__Description of the task__: Output as a numbered list, with blank lines omitted, the lines of data starting at the line that contains "The height and" and ending at the line that contains "Viewport: 472px width, 403px", both included. Leave the pictures out.

__Supplied data__:
· · ·

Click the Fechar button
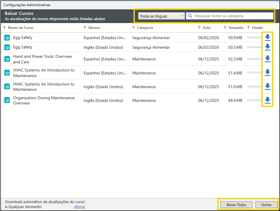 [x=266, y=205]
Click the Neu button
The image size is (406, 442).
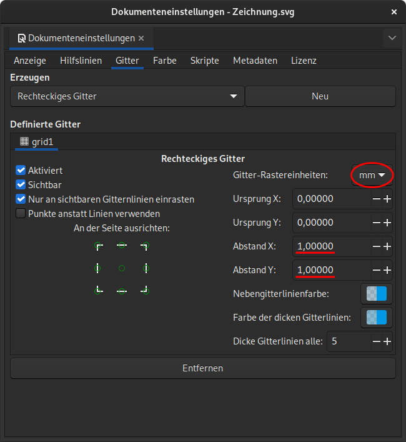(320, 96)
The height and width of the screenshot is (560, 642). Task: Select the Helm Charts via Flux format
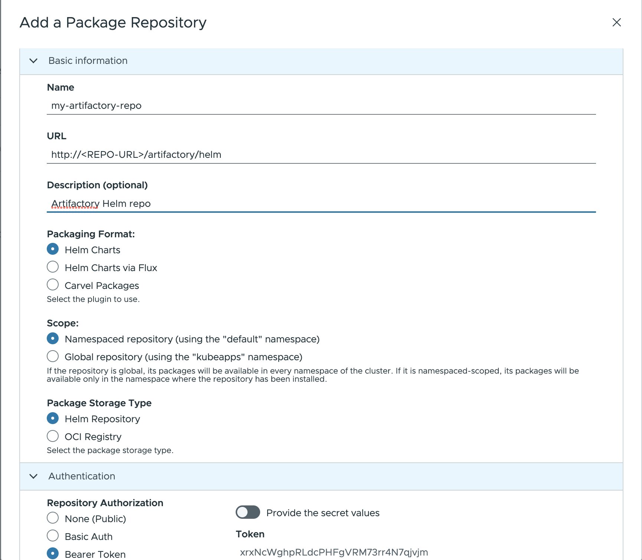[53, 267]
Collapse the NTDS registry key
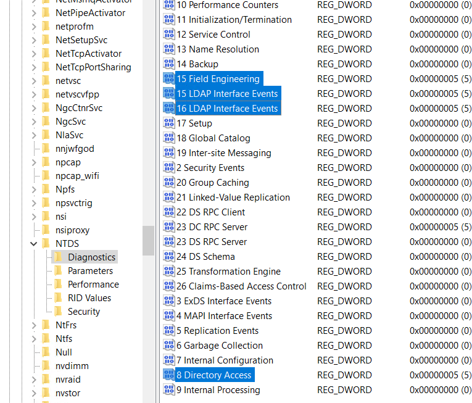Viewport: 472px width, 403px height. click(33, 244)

· · ·

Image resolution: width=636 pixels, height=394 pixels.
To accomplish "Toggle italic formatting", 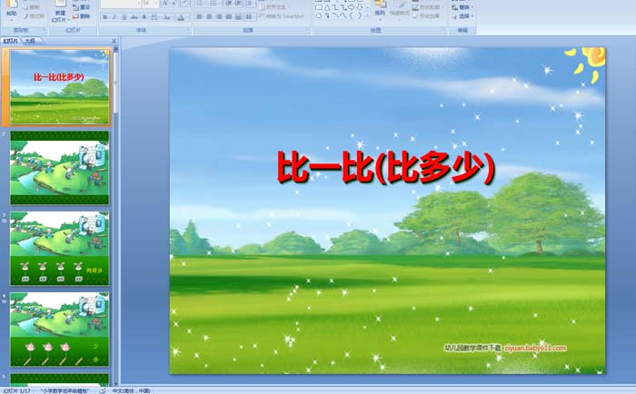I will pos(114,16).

· · ·

__Answer for the task__:
1. The height and width of the screenshot is (560, 642). Task: Select the Helm Charts via Flux format
2. [53, 267]
3. Collapse the NTDS registry key
4. Viewport: 472px width, 403px height. click(33, 244)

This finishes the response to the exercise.